#FunFactFriday – Because TGIF!
The Siloam Tunnel,
Hebrew: נִקְבַּת השילוח
also known as Hezekiah’s Tunnel, is a water tunnel that was dug underneath the City of David in Jerusalem in ancient times. It is believed to be the the tunnel spoken about in the following bible verses:
Now the rest of the acts of Hezekiah—all his might, and how he made a pool and a tunnel and brought water into the city—are they not written in the book of the chronicles of the kings of Judah?
— 2 Kings 20:20 (NKJV)
And when Hezekiah saw that Sennacherib had come, and that his purpose was to make war against Jerusalem, he consulted with his leaders and commanders to stop the water from the springs which were outside the city; and they helped him. Thus many people gathered together who stopped all the springs and the brook that ran through the land, saying, “Why should the kings of Assyria come and find much water?”
— 2 Chronicles 32: 2 -4 (NKJV)
This same Hezekiah also stopped the water outlet of Upper Gihon, and brought the water by tunnel to the west side of the City of David. Hezekiah prospered in all his works.

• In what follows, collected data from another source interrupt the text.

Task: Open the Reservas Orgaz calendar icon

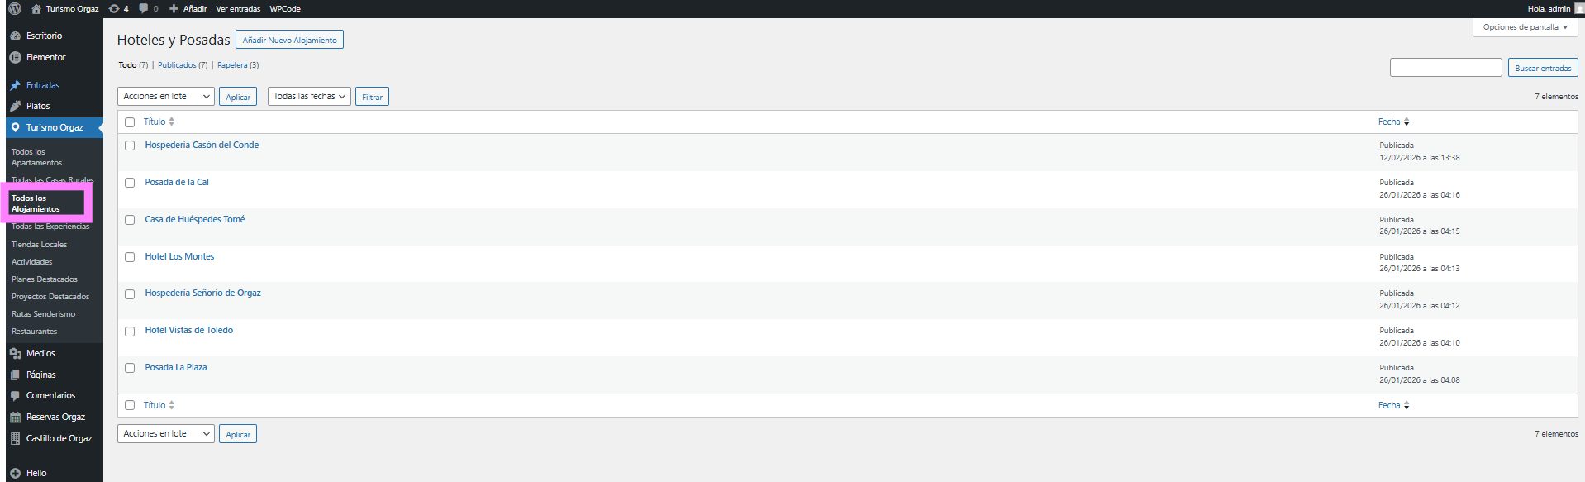Action: coord(15,418)
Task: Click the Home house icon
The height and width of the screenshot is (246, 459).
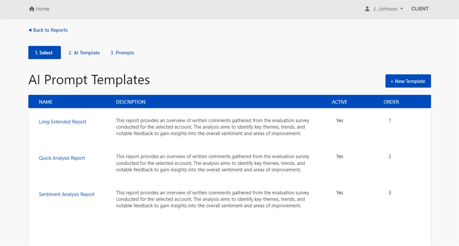Action: (32, 9)
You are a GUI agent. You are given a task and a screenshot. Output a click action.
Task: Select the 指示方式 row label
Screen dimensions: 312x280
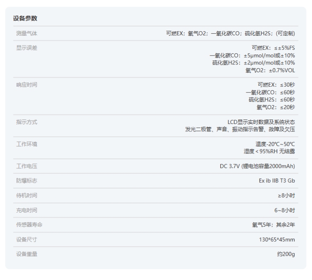[27, 122]
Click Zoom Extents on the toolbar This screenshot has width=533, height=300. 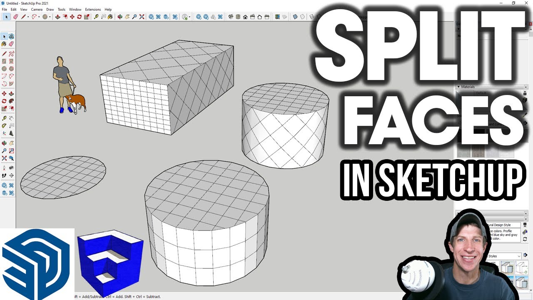click(142, 17)
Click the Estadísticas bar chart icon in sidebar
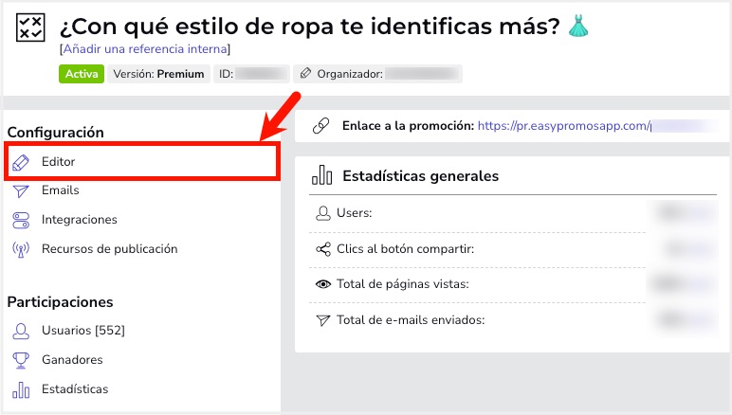The width and height of the screenshot is (732, 415). 21,389
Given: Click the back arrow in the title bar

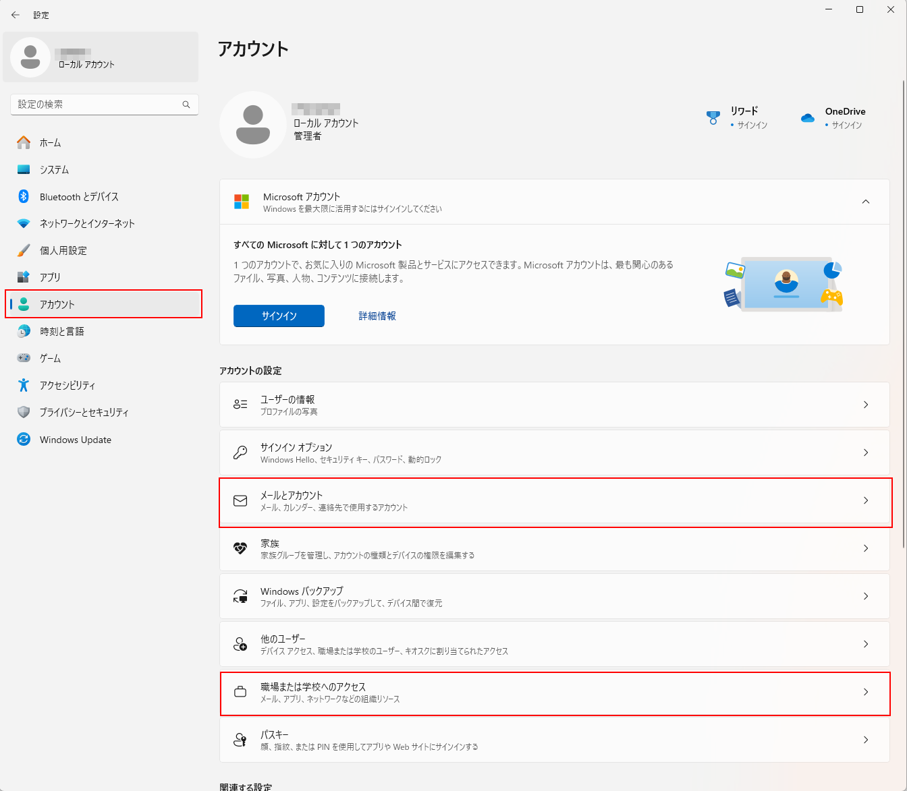Looking at the screenshot, I should [16, 15].
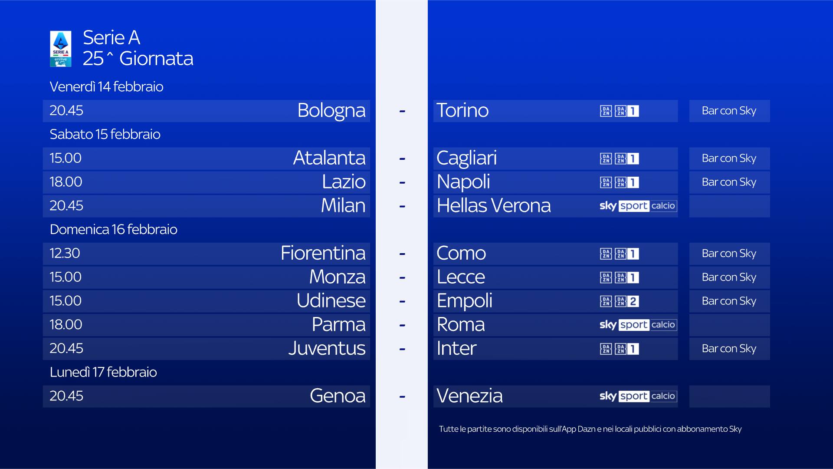Click Bar con Sky for Udinese-Empoli
This screenshot has height=469, width=833.
tap(729, 301)
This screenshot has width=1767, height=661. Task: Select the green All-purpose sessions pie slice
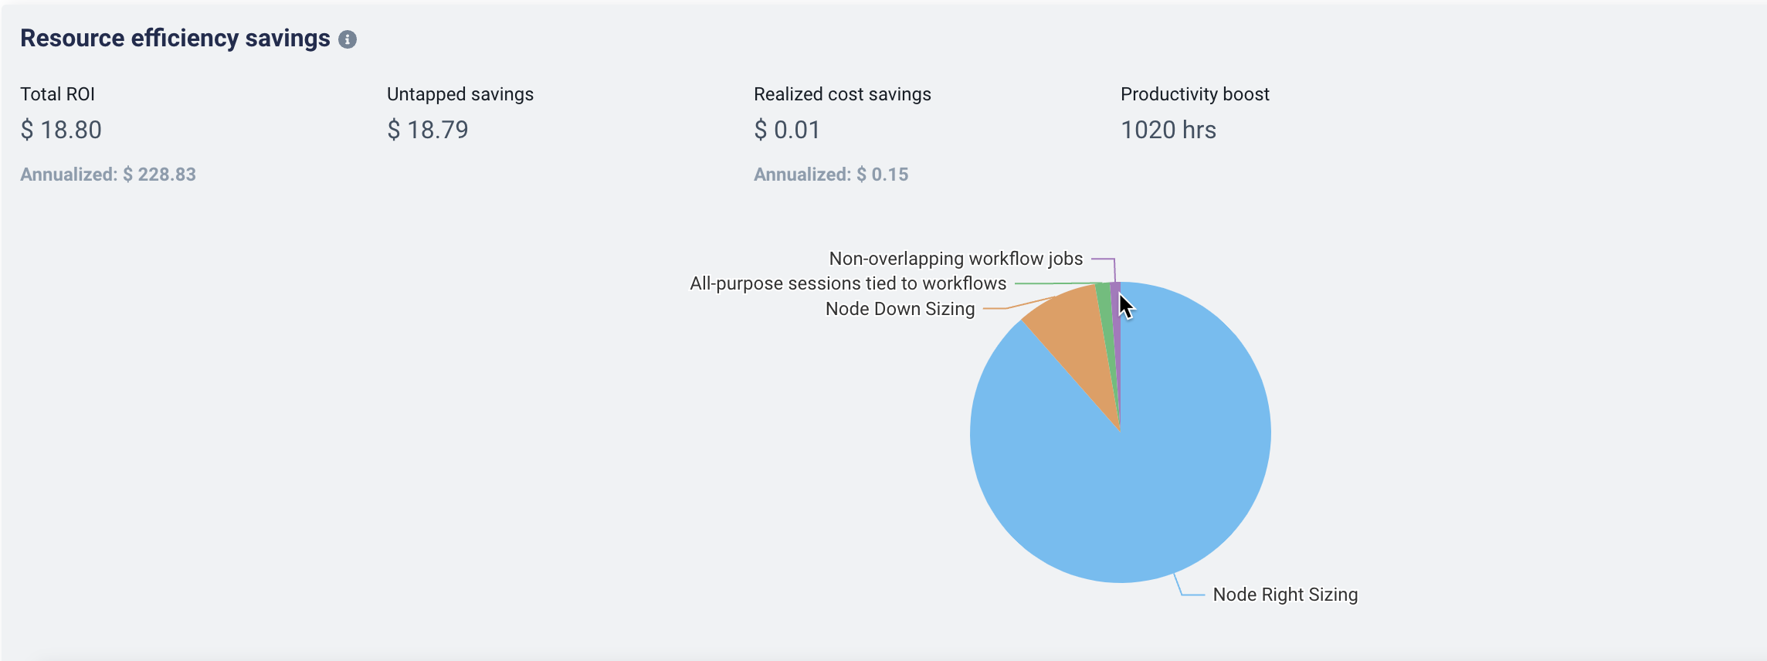(1105, 309)
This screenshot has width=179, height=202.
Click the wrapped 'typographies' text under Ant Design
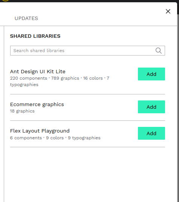point(24,85)
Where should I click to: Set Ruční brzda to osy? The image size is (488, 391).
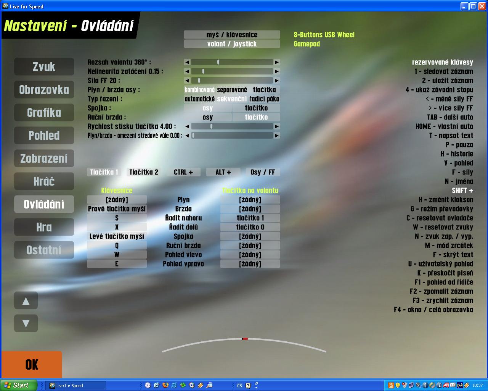208,117
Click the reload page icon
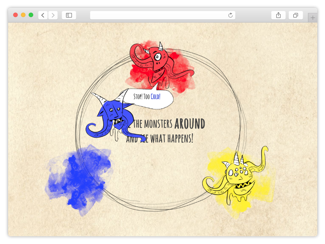Screen dimensions: 325x244 point(230,15)
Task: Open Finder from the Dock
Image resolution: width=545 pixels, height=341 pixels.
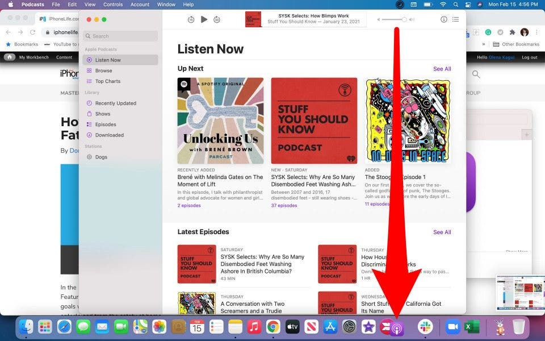Action: coord(26,327)
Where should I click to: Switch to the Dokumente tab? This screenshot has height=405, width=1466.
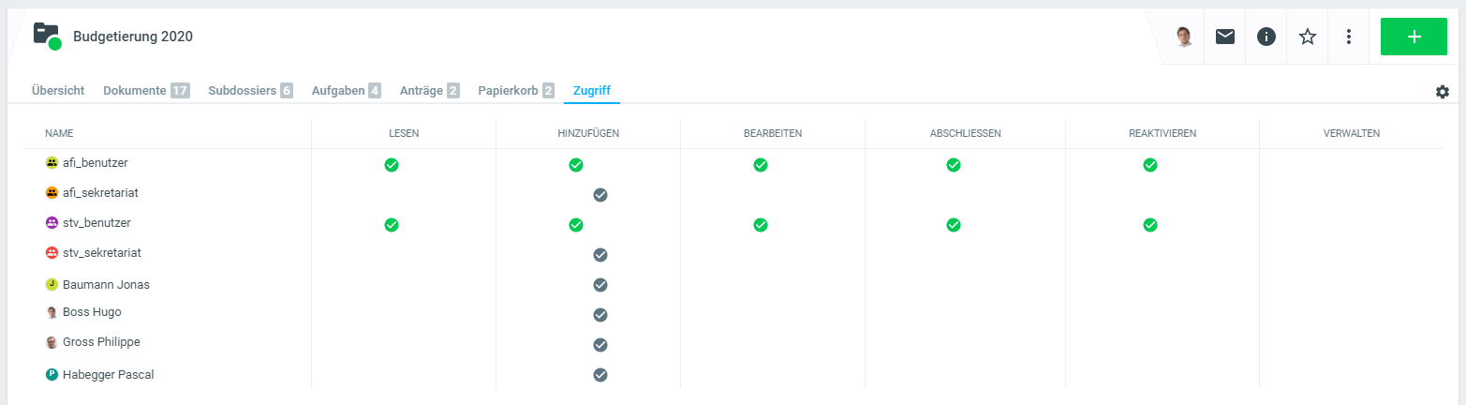(136, 91)
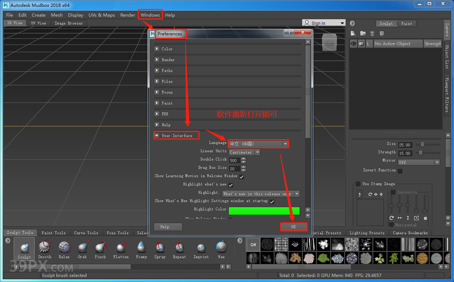The height and width of the screenshot is (282, 454).
Task: Open the Linear Units dropdown
Action: tap(244, 152)
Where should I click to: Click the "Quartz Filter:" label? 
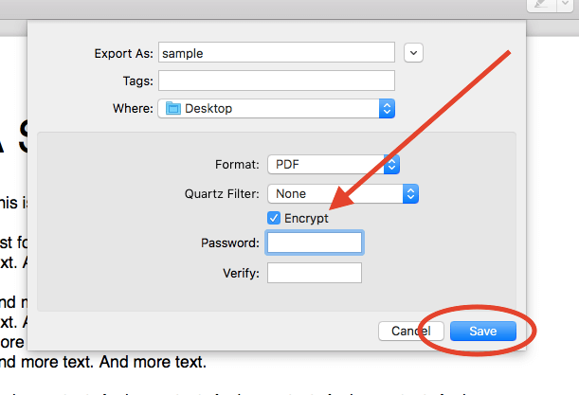tap(222, 193)
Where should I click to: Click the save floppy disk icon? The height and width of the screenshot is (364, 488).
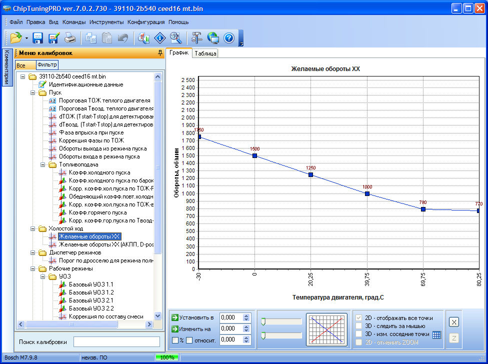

— 2 Chronicles 32:30 (NKJV)
The 1,500-foot-long-tunnel created by King Hezekiah in 701 BCE to protect Jerusalem’s water source, the Gihon Spring, from the invading Assyrians (2 Chronicles 32:2-4). It was created without any modern tools and as such is generally considered a great engineering feat.
It was first described in modern times by Franciscus Quaresmius in 1625. It was later explored in 1838 by the American biblical scholar Edward Robinson, and in 1865 by Charles Warren. The British explorer Captain Charles Warren (who rediscovered it in 1867) found an ancient Hebrew inscription (The siloam Inscription) describing the construction. It says a team of diggers started at each end, listening for the sound of each other’s pickaxes, and eventually met in the middle!
This is the siloam inscription found in the tunnel which details how the construction work was carried out:
This tunnel is still intact and you can visit it in Israel, it is a 45 minute walk but the tourists have generally remarked that it’s “Worth the Walk” Click here for more details!
Grace & Peace!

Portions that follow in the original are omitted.